Honestly I've not found a huge amount of value from the "science".
There are plenty of papers out there that look at LLM productivity and every one of them seems to have glaring methodology limitations and/or reports on models that are 12+ months out of date.
Have you seen any papers that really elevated your understanding of LLM productivity with real-world engineering teams?
The writing on this website is giving strong web3 vibes to me / doesn't smell right.
The only reason I'm not dismissing it out of hand is basically because you said this team was worth taking a look at.
I'm not looking for a huge amount of statistical ceremony, but some detail would go a long way here.
What exactly was achieved for what effort and how?
But the absence of papers is precisely the problem and why all this LLM stuff has become a new religion in the tech sphere.
Either you have faith and every post like this fills you with fervor and pious excitement for the latest miracles performed by machine gods.
Or you are a nonbeliever and each of these posts is yet another false miracle you can chalk up to baseless enthusiasm.
Without proper empirical method, we simply do not know.
What's even funnier about it is that large-scale empirical testing is actually necessary in the first place to verify that a stochastic processes is even doing what you want (at least on average). But the tech community has become such a brainless atmosphere totally absorbed by anecdata and marketing hype that no one simply seems to care anymore. It's quite literally devolved into the religious ceremony of performing the rain dance (use AI) because we said so.
One thing the papers help provide is basic understanding and consistent terminology, even when the models change. You may not find value in them but I assure you that the actual building of models and product improvements around them is highly dependent on the continual production of scientific research in machine learning, including experiments around applications of llms. The literature covers many prompting techniques well, and in a scientific fashion, and many of these have been adopted directly in products (chain of thought, to name one big example—part of the reason people integrate it is not because of some "fingers crossed guys, worked on my query" but because researchers have produced actual statistically significant results on benchmarks using the technique) To be a bit harsh, I find your very dismissal of the literature here in favor of hype-drenched blog posts soaked in ridiculous language and fantastical incantations to be precisely symptomatic of the brain rot the LLM craze has produced in the technical community.
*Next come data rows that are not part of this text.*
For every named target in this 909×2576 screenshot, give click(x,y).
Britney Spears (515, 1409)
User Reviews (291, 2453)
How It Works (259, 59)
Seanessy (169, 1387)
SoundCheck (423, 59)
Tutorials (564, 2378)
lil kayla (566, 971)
No, I agree! But I don’t think that observation gives us license to avoid the problem.
Further, I’m not sure this elevates my understanding: I’ve read many posts on this space which could be viewed as analogous to this one (this one is more tempered, of course). Each one has this same flaw: someone is telling me I need to make a “organization” out of agents and positive things will follow.
Without a serious evaluation, how am I supposed to validate the author’s ontology?
Do you disagree with my assessment? Do you view the claims in this content as solid and reproducible?
My own view is that these are “soft ideas” (GasTown, Ralph fall into a similar category) without the rigorous justification.
What this amounts to is “synthetic biology” with billion dollar probability distributions — where the incentives are setup so that companies are incentivized to convey that they have the “secret sauce” … for massive amounts of money.
To that end, it’s difficult to trust a word out of anyone’s mouth — even if my empirical experiences match (along some projection).